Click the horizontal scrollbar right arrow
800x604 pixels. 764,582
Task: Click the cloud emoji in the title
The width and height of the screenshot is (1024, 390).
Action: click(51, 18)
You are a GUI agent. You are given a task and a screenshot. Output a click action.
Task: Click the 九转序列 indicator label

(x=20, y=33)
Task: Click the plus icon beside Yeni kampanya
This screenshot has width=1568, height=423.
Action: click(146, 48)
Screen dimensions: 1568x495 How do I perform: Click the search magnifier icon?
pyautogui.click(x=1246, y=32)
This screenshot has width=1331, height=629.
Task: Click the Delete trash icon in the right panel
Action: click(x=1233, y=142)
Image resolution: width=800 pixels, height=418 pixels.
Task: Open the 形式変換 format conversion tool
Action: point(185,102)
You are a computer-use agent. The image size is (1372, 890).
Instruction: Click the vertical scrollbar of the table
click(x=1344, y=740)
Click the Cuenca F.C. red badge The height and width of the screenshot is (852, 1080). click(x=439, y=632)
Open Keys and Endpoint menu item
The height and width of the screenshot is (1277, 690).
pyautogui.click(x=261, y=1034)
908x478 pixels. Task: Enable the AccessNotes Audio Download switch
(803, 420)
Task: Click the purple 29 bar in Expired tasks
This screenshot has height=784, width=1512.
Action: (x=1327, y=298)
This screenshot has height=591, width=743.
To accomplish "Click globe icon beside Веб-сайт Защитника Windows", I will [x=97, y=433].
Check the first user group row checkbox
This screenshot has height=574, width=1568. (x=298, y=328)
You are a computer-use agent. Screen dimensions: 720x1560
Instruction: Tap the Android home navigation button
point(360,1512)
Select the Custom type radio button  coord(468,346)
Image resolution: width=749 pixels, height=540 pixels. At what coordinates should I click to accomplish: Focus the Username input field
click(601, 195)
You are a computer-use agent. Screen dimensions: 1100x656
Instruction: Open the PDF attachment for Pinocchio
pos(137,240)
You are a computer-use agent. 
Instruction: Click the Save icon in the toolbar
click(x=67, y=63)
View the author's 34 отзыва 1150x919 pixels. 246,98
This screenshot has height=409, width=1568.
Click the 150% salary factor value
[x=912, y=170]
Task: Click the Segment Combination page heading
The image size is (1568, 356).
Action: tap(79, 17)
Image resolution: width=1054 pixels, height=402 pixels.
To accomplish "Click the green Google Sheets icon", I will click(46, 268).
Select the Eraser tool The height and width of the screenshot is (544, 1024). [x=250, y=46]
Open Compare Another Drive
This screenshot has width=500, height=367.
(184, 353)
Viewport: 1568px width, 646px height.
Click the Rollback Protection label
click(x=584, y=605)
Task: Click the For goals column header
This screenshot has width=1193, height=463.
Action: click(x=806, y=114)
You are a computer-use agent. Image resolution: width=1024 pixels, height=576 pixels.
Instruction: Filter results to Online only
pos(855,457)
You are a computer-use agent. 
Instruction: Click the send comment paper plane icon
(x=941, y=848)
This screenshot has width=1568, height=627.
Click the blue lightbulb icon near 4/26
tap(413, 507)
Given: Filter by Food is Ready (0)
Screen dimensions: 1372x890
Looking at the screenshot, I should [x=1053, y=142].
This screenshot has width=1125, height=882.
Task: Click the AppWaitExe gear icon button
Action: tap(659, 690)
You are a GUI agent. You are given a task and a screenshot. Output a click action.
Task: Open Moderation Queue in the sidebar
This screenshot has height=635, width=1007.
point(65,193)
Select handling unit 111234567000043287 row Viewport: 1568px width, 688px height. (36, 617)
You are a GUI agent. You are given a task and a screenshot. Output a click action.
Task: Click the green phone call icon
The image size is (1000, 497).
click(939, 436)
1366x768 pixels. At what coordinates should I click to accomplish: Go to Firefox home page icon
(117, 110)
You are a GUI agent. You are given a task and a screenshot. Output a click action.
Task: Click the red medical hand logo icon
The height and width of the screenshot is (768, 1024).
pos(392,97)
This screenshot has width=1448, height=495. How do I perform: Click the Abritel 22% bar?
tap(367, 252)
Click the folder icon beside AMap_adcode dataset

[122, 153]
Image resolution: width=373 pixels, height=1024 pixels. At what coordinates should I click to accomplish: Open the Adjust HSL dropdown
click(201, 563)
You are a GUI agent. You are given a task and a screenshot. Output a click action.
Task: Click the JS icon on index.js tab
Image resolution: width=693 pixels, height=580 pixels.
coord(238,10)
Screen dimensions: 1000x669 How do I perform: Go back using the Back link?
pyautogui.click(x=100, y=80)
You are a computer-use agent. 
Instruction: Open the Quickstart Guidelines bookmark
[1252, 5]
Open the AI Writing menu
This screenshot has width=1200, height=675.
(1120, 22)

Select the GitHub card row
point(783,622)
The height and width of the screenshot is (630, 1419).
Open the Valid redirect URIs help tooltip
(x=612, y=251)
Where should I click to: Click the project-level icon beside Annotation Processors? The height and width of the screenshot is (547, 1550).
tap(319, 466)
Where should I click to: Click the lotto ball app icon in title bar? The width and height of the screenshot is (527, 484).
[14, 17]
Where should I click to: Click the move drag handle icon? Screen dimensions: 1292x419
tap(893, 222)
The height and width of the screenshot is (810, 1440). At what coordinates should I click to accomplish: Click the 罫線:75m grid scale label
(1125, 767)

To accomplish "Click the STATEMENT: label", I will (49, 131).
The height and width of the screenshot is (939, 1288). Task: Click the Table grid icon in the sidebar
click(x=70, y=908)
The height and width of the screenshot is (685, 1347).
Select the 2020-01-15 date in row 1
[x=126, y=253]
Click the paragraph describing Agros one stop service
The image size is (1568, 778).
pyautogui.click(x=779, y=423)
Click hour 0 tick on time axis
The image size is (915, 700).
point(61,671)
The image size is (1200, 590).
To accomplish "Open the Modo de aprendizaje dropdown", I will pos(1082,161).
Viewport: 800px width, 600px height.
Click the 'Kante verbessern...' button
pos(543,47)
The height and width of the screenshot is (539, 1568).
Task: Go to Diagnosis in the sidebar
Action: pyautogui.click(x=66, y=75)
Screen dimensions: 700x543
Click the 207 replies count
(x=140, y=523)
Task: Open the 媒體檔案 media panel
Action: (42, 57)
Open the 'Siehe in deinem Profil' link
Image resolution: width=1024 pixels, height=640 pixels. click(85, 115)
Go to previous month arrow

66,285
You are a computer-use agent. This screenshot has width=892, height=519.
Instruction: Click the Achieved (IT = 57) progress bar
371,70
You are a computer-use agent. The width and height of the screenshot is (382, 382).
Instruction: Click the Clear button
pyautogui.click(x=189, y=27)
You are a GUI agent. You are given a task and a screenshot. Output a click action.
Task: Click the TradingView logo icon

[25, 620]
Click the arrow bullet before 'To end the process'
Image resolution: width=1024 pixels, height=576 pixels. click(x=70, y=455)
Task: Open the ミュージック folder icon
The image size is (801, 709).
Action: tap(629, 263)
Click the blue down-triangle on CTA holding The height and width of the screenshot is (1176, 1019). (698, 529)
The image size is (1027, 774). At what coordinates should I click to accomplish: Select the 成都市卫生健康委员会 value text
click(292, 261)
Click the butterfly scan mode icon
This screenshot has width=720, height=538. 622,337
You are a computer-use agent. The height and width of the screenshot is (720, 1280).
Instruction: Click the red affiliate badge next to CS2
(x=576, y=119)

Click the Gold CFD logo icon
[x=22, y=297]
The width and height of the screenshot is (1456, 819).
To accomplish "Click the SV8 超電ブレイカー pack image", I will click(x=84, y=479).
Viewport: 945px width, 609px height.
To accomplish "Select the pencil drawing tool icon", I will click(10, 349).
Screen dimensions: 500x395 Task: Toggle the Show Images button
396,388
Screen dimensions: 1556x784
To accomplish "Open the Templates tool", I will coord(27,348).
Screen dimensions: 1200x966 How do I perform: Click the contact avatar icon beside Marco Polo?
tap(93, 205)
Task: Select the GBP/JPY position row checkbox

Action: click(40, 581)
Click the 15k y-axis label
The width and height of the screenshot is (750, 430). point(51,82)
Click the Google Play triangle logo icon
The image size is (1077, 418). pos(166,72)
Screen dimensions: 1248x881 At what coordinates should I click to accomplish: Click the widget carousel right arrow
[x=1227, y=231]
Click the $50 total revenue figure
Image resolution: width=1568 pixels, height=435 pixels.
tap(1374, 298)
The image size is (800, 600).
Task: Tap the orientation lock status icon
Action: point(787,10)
▬▬▬
**ABOUT THIS EXERCISE**
Beginning with the line that has "Select the Custom" and ending with the line that has "Viewport: 1568px width, 646px height.", set down the lines above exactly and include no others.

**EXERCISE RESULT**
Select the Custom type radio button  coord(468,346)
Image resolution: width=749 pixels, height=540 pixels. At what coordinates should I click to accomplish: Focus the Username input field
click(601, 195)
You are a computer-use agent. Screen dimensions: 1100x656
Instruction: Open the PDF attachment for Pinocchio
pos(137,240)
You are a computer-use agent. 
Instruction: Click the Save icon in the toolbar
click(x=67, y=63)
View the author's 34 отзыва 1150x919 pixels. 246,98
This screenshot has height=409, width=1568.
Click the 150% salary factor value
[x=912, y=170]
Task: Click the Segment Combination page heading
The image size is (1568, 356).
Action: tap(79, 17)
Image resolution: width=1054 pixels, height=402 pixels.
To accomplish "Click the green Google Sheets icon", I will click(46, 268).
Select the Eraser tool The height and width of the screenshot is (544, 1024). [x=250, y=46]
Open Compare Another Drive
This screenshot has width=500, height=367.
(184, 353)
Viewport: 1568px width, 646px height.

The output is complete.